What must be written out is each line from the one holding "This screenshot has height=943, width=1676." through the end of the records, word for word, minus any pictures.

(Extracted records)
####
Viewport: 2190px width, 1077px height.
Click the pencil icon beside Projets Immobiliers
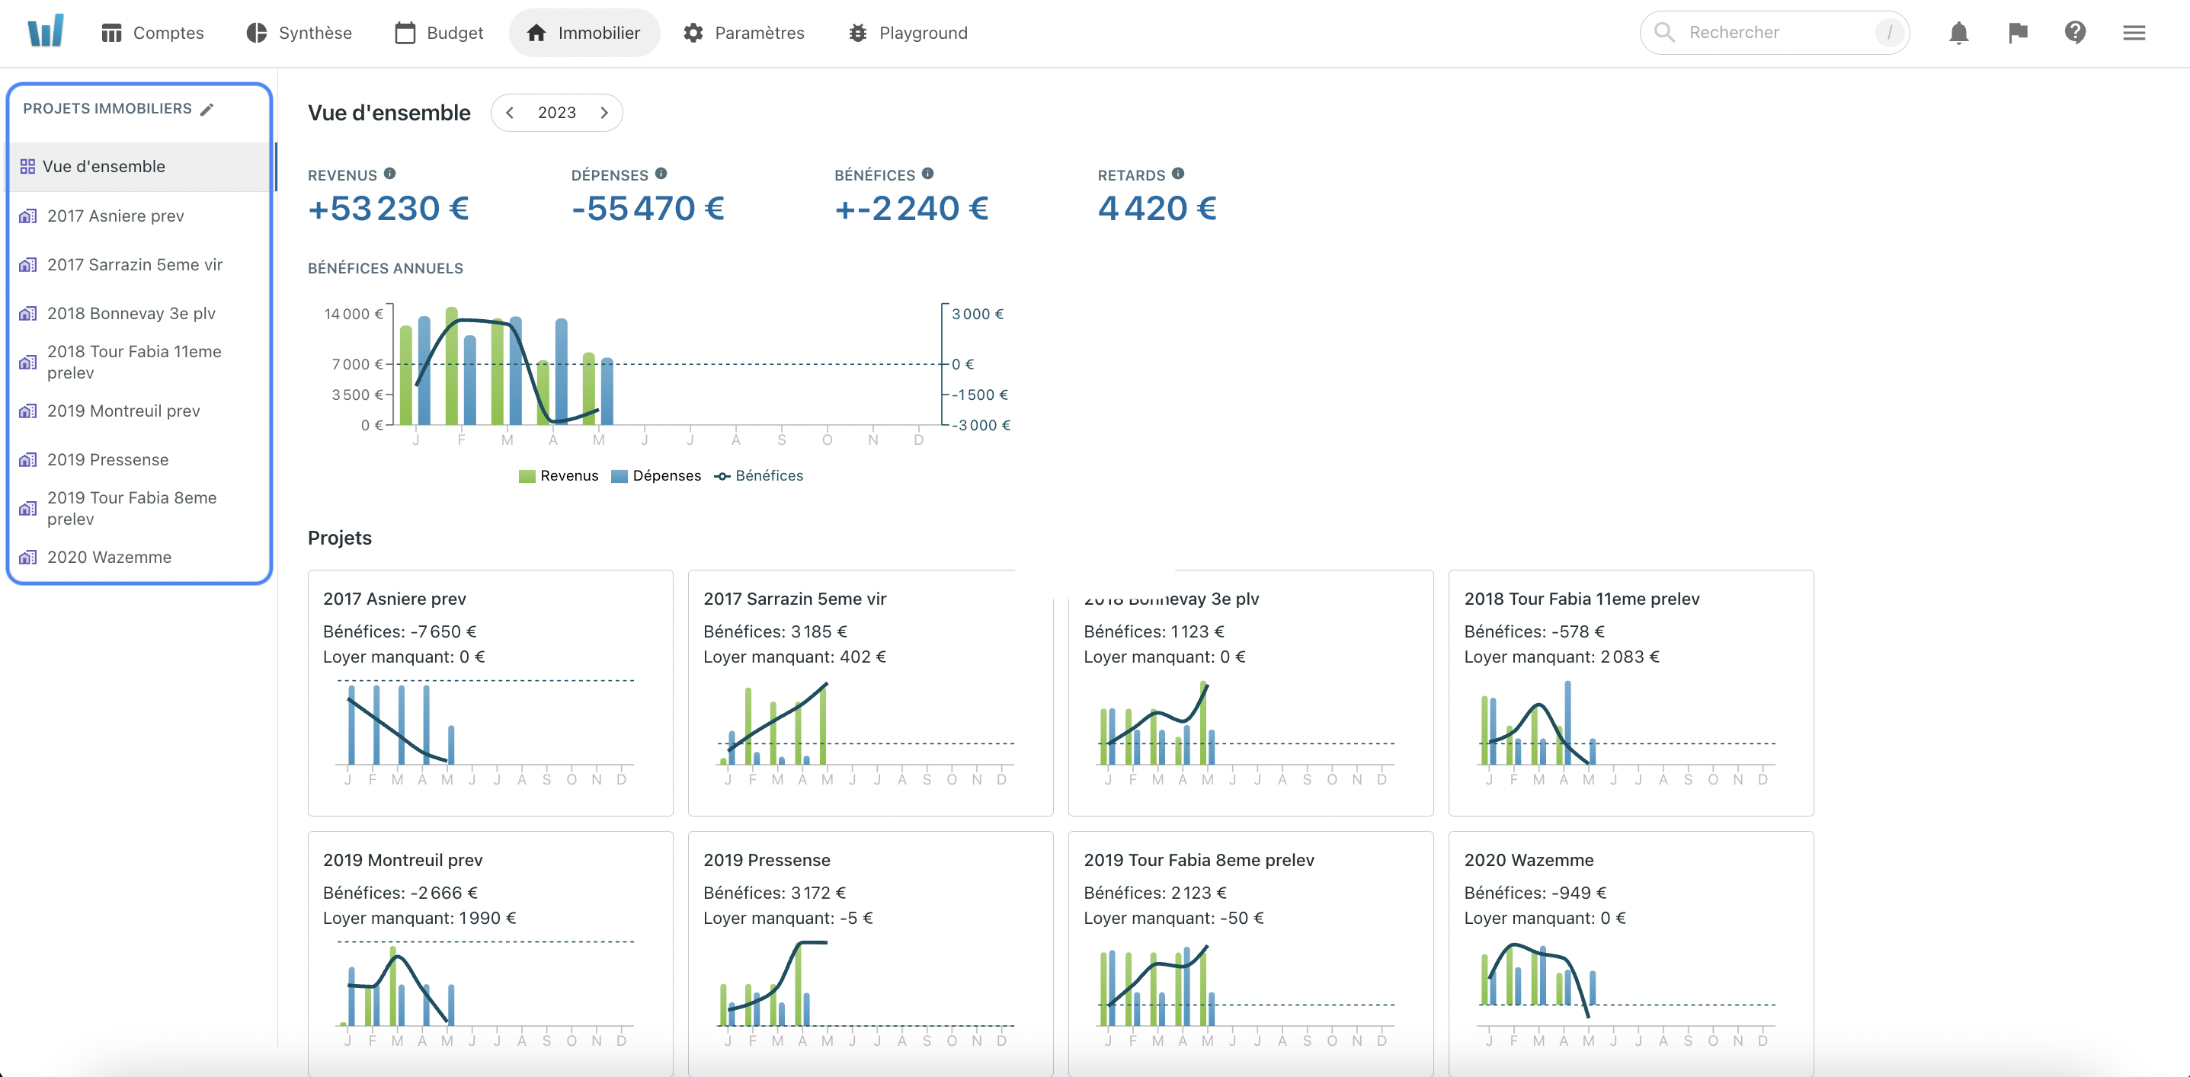click(207, 109)
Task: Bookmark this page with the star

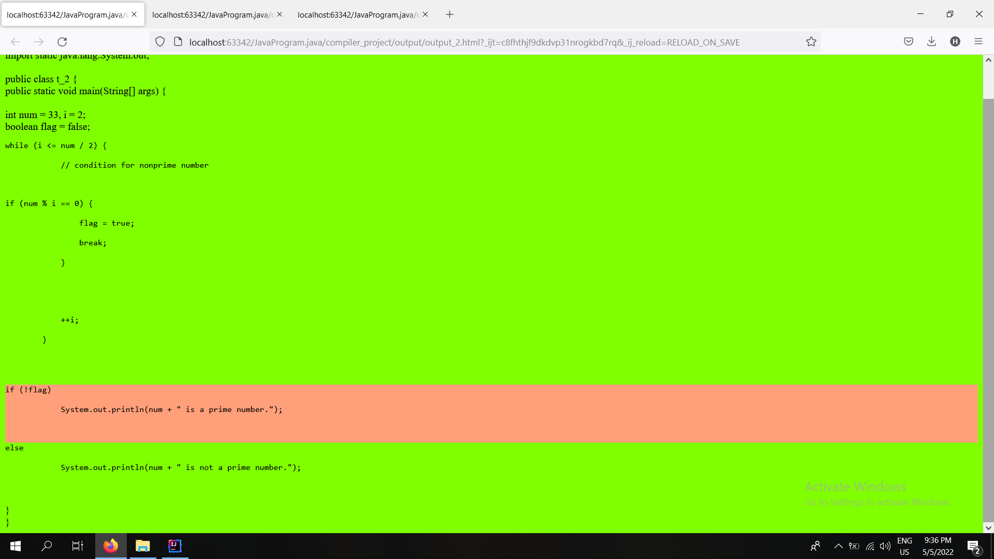Action: click(x=811, y=42)
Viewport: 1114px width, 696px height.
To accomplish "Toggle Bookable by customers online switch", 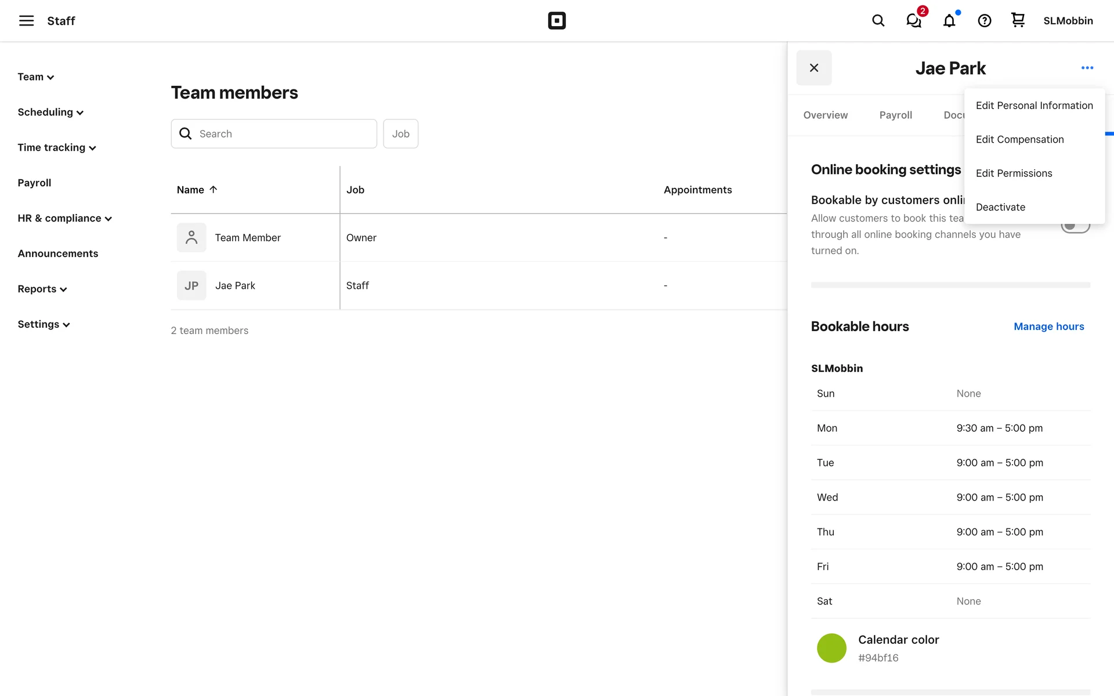I will point(1075,227).
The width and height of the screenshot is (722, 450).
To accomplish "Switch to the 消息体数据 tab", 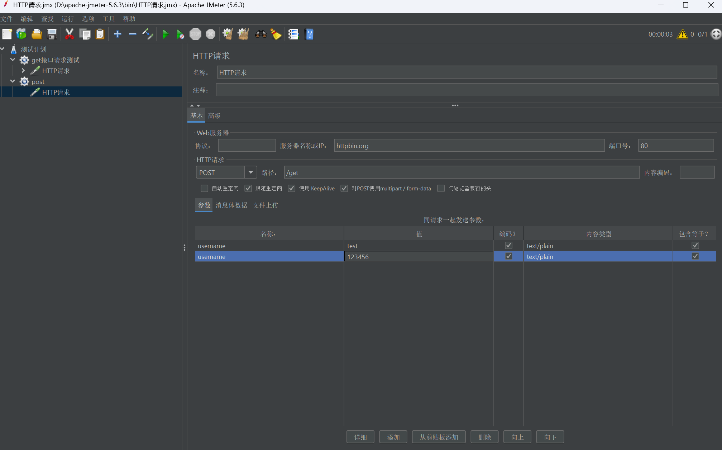I will coord(231,205).
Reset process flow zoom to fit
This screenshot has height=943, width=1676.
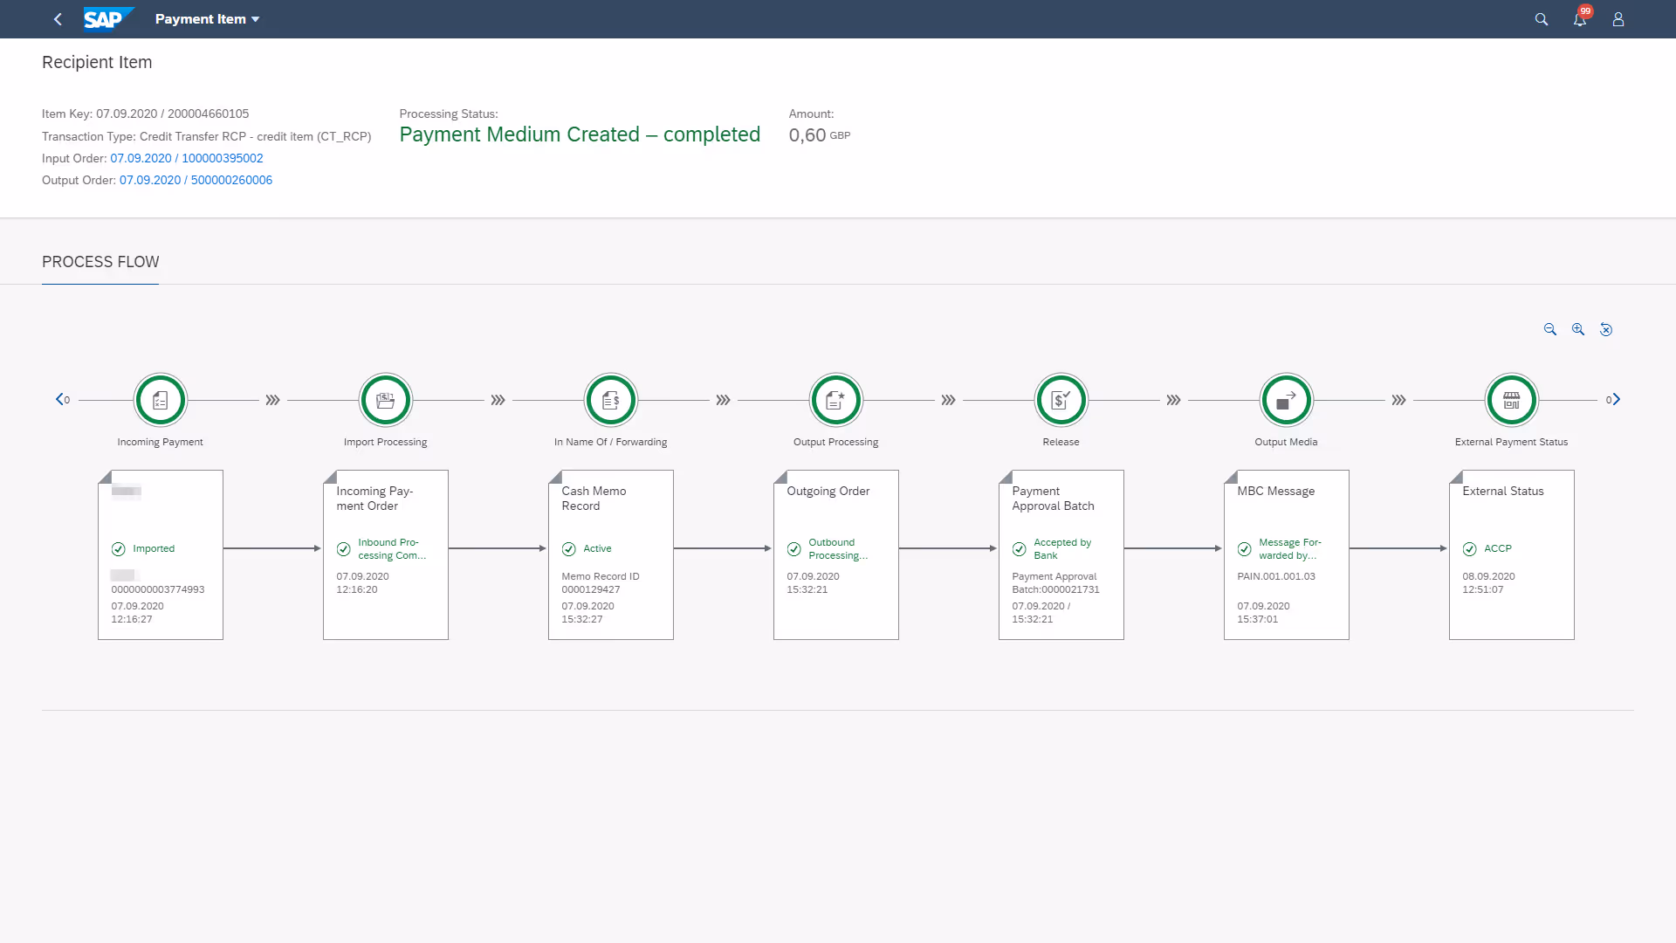click(1606, 329)
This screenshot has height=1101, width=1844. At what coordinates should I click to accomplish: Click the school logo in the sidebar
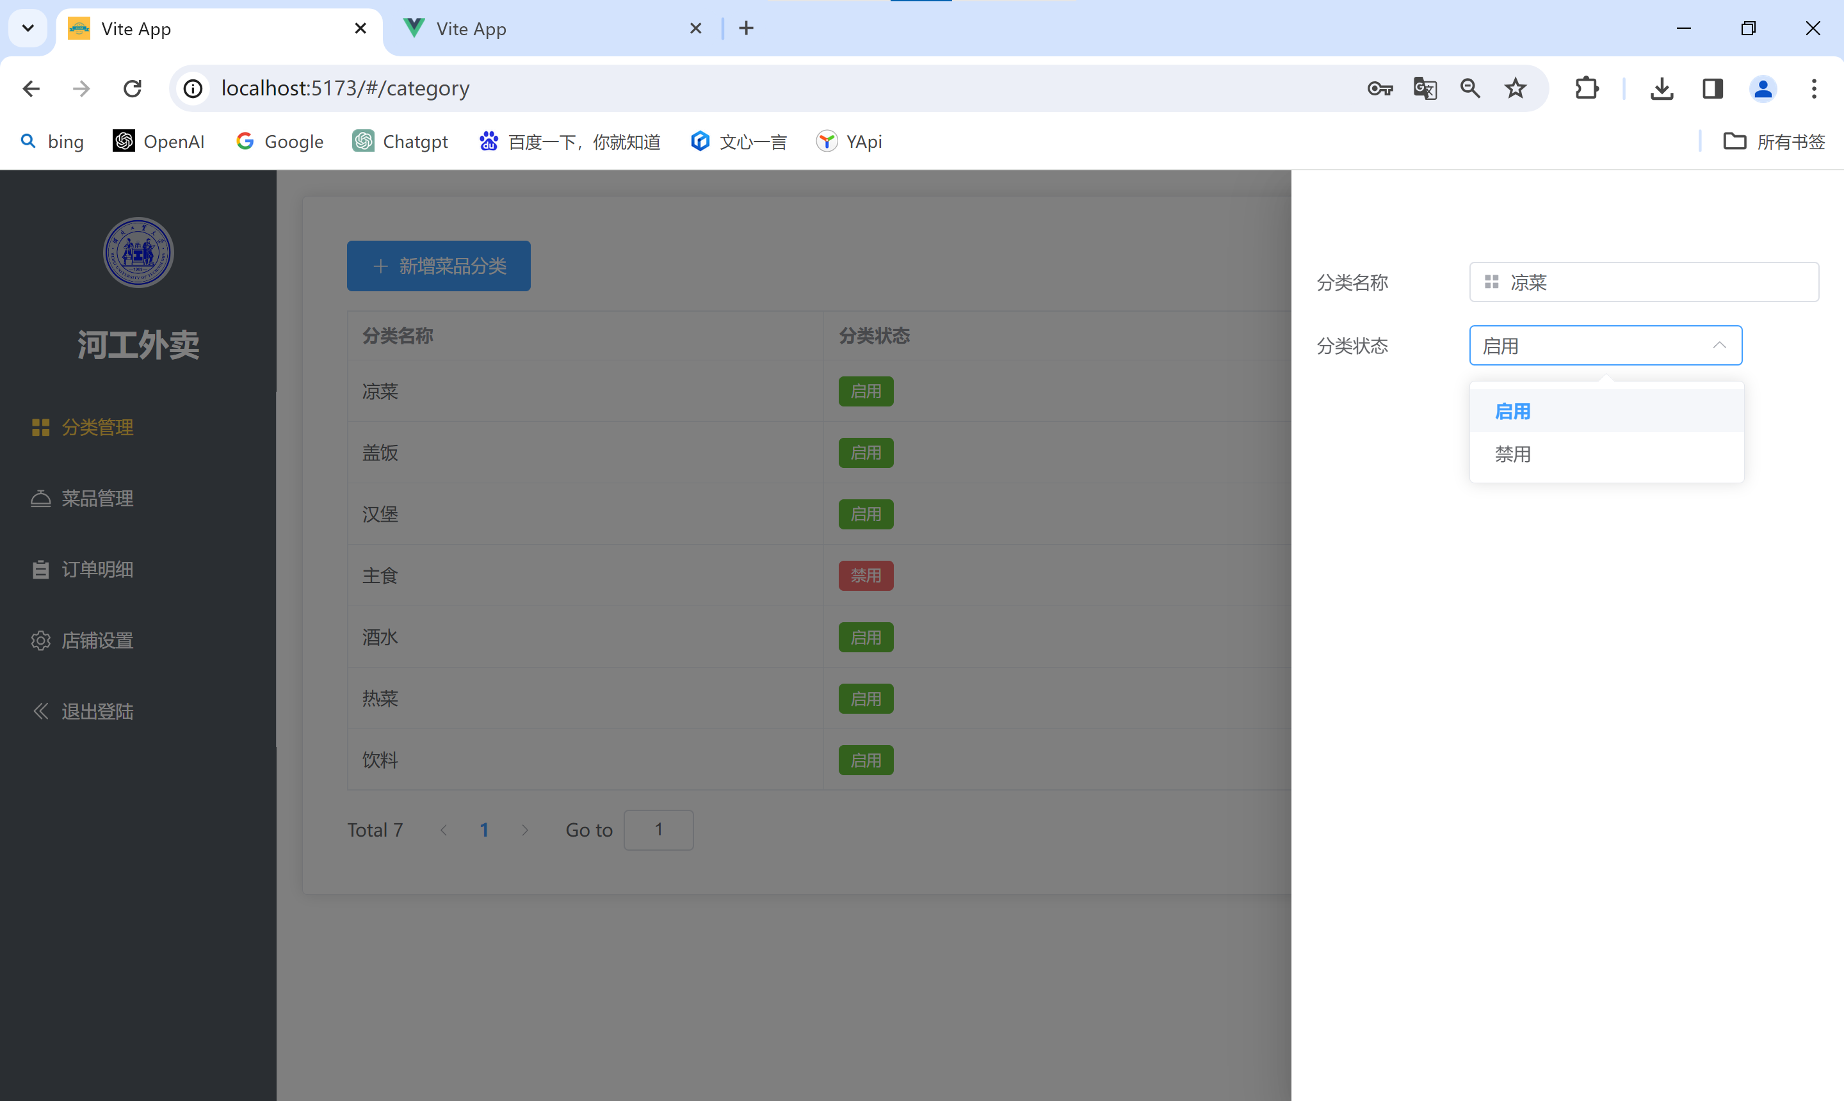click(x=138, y=252)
####
» **Task solution**:
This screenshot has height=943, width=1676.
click(1606, 329)
This screenshot has height=1101, width=1844. At what coordinates should I click to accomplish: Click the school logo in the sidebar
click(x=138, y=252)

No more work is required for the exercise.